Cash Costs and All-in Sustaining Costs
Cash costs consist of mining, processing, on-site general and administrative costs, community and permitting costs related to current operations, royalty costs, refining and treatment charges (for both doré and concentrate products), sales costs, export taxes and operational stripping costs, and exclude depreciation and amortization. All-in sustaining costs consist of cash costs (as described above), plus accretion of retirement obligations and amortization of the asset retirement costs related to operating sites, sustaining exploration and development costs, sustaining capital expenditures, and sustaining lease payments. Both cash costs and all-in sustaining costs are divided by the gold equivalent ounces sold to determine cash costs and all-in sustaining costs on a per ounce basis. We use and report these measures to provide additional information regarding operational efficiencies on an individual mine basis, and believe that these measures provide investors and analysts with useful information about our underlying costs of operations. A reconciliation to production costs applicable to sales, the nearest U.S. GAAP measure is provided in McEwen Mining’s Quarterly Report on Form 10-Q for the three and six months ended June 30, 2023.
Cash Gross Profit
Cash gross profit is a non-GAAP financial measure and does not have any standardized meaning. We use cash gross profit to evaluate our operating performance and ability to generate cash flow; we disclose cash gross profit as we believe this measure provides valuable assistance to investors and analysts in evaluating our ability to finance our ongoing business and capital activities. The most directly comparable measure prepared in accordance with GAAP is gross profit. Cash gross profit is calculated by adding depletion and depreciation to gross profit. A reconciliation to gross profit, the nearest U.S. GAAP measure is provided in McEwen Mining’s Quarterly Report on Form 10-Q for the three and six months ended June 30, 2023.

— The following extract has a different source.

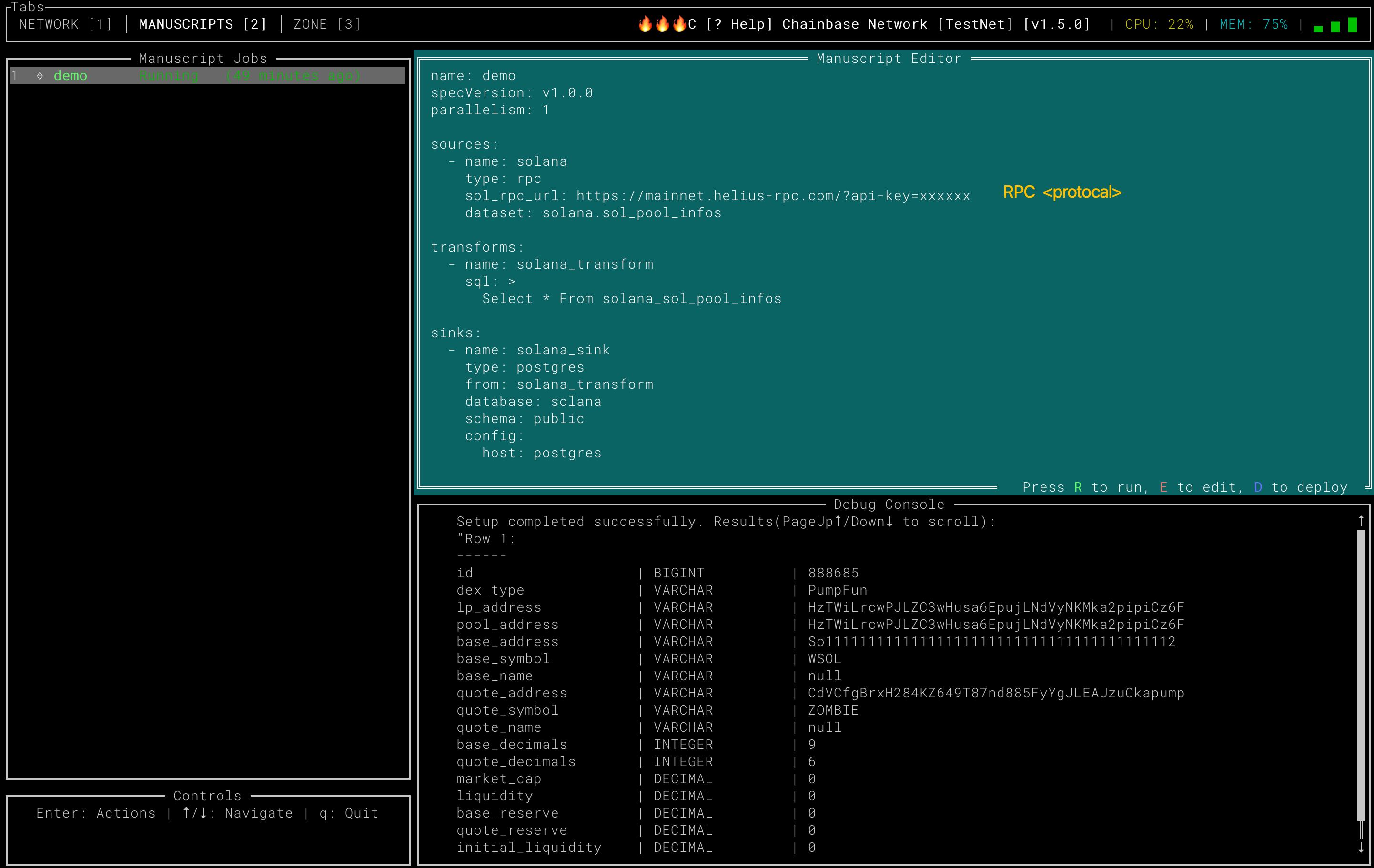The width and height of the screenshot is (1374, 868).
Task: Switch to the NETWORK [1] tab
Action: [x=66, y=24]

Adjusted Net Income or Loss and Adjusted Net Income or Loss Per Share
Adjusted net income or loss is a non-GAAP financial measure and does not have any standardized meaning. We use adjusted net income or loss to evaluate our operating performance and ability to generate cash flow from our wholly-owned operations in production; we disclose this metric as we believe this measure provides valuable assistance to investors and analysts in evaluating our ability to finance our precious metal operations and capital activities separately from our copper operations. The most directly comparable measure prepared in accordance with GAAP is net income or loss. Adjusted net income or loss is calculated by adding back McEwen Copper and MSC’s income or loss impacts to our consolidated net income or loss. A reconciliation to net income, the nearest U.S. GAAP measure is provided in McEwen Mining’s Quarterly Report on Form 10-Q for the three and six months ended June 30, 2023.
ABOUT MCEWEN MINING
McEwen Mining is a gold and silver producer with operations in Nevada, Canada, Mexico and Argentina. In addition, it owns approximately 52% of McEwen Copper which owns the large, advanced stage Los Azules copper project in Argentina. The Company’s goal is to improve the productivity and life of its assets with the objective of increasing its share price and providing a yield. Rob McEwen, Chairman and Chief Owner, has a personal investment in the company of US$220 million. His annual salary is US$1.